Wednesday, September 12, 2012

Video Game Jesus

"For He knows how we are formed; He remembers that we are dust" (Psalm 103:14, ESV).

There's a really simple explanation for the popularity of most video games. It's not so much that video games are fun and entertaining (although they are) as that they allow the player to enter into an alternative reality and experience an alternative way of life. The same is true for movies and literature. For different people, this means different things. If your fantasy is being a hero who keeps evil at bay, then maybe you play Rainbow Six or Call of Duty. If you really want to be Peyton Manning, you might find yourself playing Madden into the wee hours of the morning. The best video games, like Halo or Skyrim or Call of Duty, generally have the best narrative story-lines, which make it easier for us to become willing participants in the game's carefully crafted world.

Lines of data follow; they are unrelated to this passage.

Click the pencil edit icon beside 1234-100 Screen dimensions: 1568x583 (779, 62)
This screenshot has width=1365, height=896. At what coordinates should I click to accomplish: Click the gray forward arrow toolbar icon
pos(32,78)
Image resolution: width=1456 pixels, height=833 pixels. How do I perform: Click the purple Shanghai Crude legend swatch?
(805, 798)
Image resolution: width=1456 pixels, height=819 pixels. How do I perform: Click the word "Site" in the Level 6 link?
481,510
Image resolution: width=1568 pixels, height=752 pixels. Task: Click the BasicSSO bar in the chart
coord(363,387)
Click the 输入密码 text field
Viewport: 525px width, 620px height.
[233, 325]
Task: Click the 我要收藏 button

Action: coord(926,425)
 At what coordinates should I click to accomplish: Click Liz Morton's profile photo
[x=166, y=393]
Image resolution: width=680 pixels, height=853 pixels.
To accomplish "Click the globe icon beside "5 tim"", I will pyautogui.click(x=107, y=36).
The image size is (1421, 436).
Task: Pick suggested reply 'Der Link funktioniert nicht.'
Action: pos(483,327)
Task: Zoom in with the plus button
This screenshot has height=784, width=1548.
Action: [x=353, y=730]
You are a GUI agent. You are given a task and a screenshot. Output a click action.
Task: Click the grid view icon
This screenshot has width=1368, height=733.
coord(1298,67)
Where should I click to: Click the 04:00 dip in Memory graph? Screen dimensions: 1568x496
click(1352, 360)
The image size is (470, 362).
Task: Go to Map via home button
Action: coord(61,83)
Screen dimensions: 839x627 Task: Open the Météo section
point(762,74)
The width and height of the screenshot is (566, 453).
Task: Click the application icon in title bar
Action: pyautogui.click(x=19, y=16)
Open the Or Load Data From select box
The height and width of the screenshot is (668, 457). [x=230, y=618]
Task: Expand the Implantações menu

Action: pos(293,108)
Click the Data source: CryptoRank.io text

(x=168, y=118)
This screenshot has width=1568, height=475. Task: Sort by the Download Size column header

But of course, video games can only take us so far. No one throws six touchdowns with Tim Tebow on Xbox and then identifies with Tim Tebow. And after saving the world in Goldeneye, you can't really walk away and say you know what it's like to be James Bond. You only have a cursory secondhand knowledge of these things.

Sometimes I think we see Jesus as a kind of video game Jesus. Sure, Jesus knows our every weakness, He suffered as we suffered, He experienced emotions as we experienced them. But I think we are inclined to buy into the lie that Jesus knows ABOUT our emotions rather than actually KNOWING our emotions. We tend to think Jesus has the same kind of knowledge about out human condition that we do when we play a video game: cursory and detached.

But the wonder of the gospel is that Jesus has felt exactly as you feel, will feel, and have felt. The depression that you felt that was so deep and painful? Jesus felt that too, just as intense as you did. The grief at the loss of a friend? He knows it. That incredible joy and happiness you feel when things go your way? He has tasted every bit of it. Abuse? No one knows it better. He not only knows about it, He knows it, because He has drunk deeply of it as the God-man. Why? Because He knows how we are formed; not just the facts and biology of creation, but every bit of your and my humanity. And He remembers it, because He still lives it.

The beauty of Christianity is not that if offers a sure-fire answer to pain and suffering; the beauty of Christianity is that it presents us with a God who experiences the same pain and suffering that we do. Maybe there is a "problem of evil," but if there is, it's God's problem too. Christianity doesn't so much offer us a theodicy as it offers us a God who sits with us in pain and says "I know." And a God who promises to erase it all one day.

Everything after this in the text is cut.